Between Two Continents with Dana Stabenow
From James Joyce’s Dublin to Bram Stoker’s Transylvania, readers everywhere have traveled to regions far and wide. All from the comforts of their own couch. As many of us know, setting is the element that takes a book from slush pile to best-seller list.
Today, we have the pleasure of hearing from one of our authors, Dana Stabenow! She discusses how she’s used environment to enhance her novels—from the beloved crime fiction Kate Shugak series to her historical fiction debut, the Silk and Song Trilogy. For all those Danamaniacs out there, as well as general fans of stellar scene setting, this one’s for you!
Blindfold Game and the Bering Sea
The US Coast Guard invited me to do a ride along on cutter Alex Haley in the Bering Sea in February of 2004. I was invited to write a daily blog from the ship so the shore-bound families of the crew could eyewitness, as much as possible, the lives their loved ones were living at sea. In that capacity, I poked my nose into every nook and cranny and interrogated most of the crew as to the particulars of their jobs. The USCG is the single most hospitable community in the world and nearly every door—in this case, hatch—was flung wide open for me.
After which, I came home and wrote Blindfold Game, a thriller set on a USCG cutter (it goes without saying very similar to Alex Haley). One of the things I found out during my tour of duty on Alex Haley was that the USCG was the first American service to promote women to command at sea.

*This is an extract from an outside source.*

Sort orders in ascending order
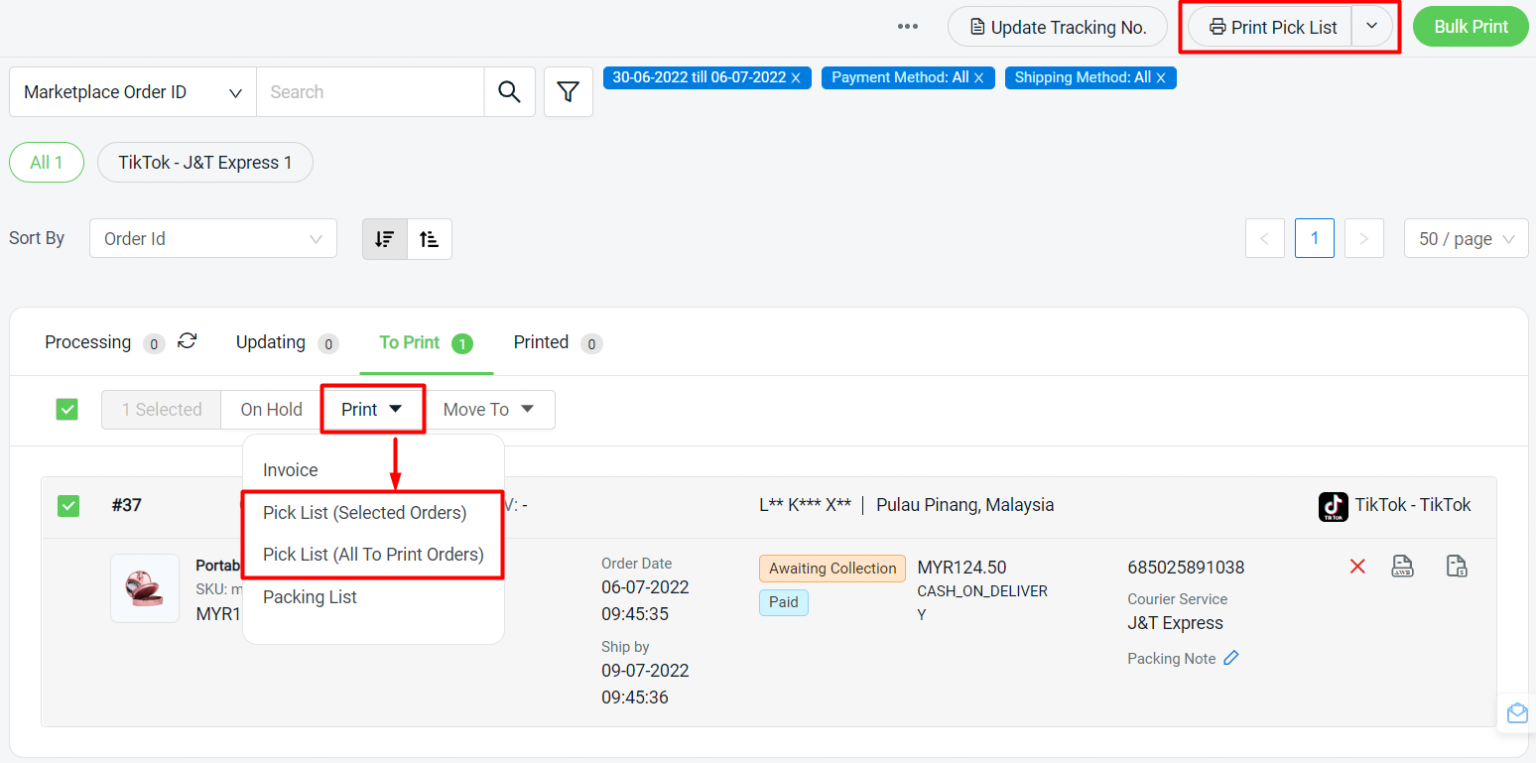 (x=429, y=239)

So in my novel, a woman was the first officer, who assumes command when the captain is killed. My ship, USCGC Sojourner Truth, was patrolling the north Pacific Ocean, which waters about both North Korea and Alaska, so a terrorist attack by North Koreans was a natural for the plot. (And more natural with each passing day. Accidental prescience is no fun.)

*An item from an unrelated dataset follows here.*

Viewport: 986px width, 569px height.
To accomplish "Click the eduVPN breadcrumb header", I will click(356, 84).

A Tale of Many Ride-Alongs
All my novels begin with setting. When I know where I’m writing, I find out who lives (and works) there, and, after that, what shenanigans they are getting up to. The Star Svensdotter series is set, serially, in lunar orbit, in the Asteroid Belt, and on Mars. The Liam Campbell series was inspired by a trip to Dillingham, Alaska, (Newenham in the novels) where I did a ride along with a cop and found out where the local drug dealers lived. All three of them. I did a second ride along with the USCG on board USCGC Munro in 2007 and wrote a second Coastie thriller, Prepared for Rage, wherein I tried to blow up a space shuttle. That was fun in a horrific sort of way.
Silk and Song and the Silk Road
Silk and Song is a road trip. The road in question is the Silk Road. The Silk Road is thousands of miles long and runs through vastly different geographical areas and hundreds of different cultures. If I was writing about the Silk Road, of course my hero was going to be a trader. Why not one related to the most renowned merchant trader of them all, Marco Polo? This helped set the time frame; which after way too much research, I wanted to include at least the end of Marco’s life, the fall of the Templars, and the ascension of Edward III to the throne of England—around all of which swirl plenty of controversies among legitimate historians tailor-made for the aspiring historical novelist. Westward travels Johanna, as with the trending arc of history, to coin a phrase.
Kate Shugak and a Change of Scenery
In contrast, the Kate Shugak series is set in a single, clearly defined place: present-day Alaska, in a generic national Park loosely based on the Wrangell-St. Elias Park. I had visited it just before I wrote A Cold Day for Murder. When I knew I was writing a series (which, in fact, was not obvious until I sold the first book and the publisher wanted two more), I knew Kate had to leave the Park. Keeping her in a single location would inevitably make the series static, and, well, dull. Fortunately, Alaska is a big state, and her job as a PI takes her everywhere: the oil fields of the North Slope, the Yukon-Kuskokwin Delta, Bristol Bay, the streets of Anchorage. One day, she’ll investigate a case in Juneau and then god help the Alaska state legislature. She’s mean enough to them already.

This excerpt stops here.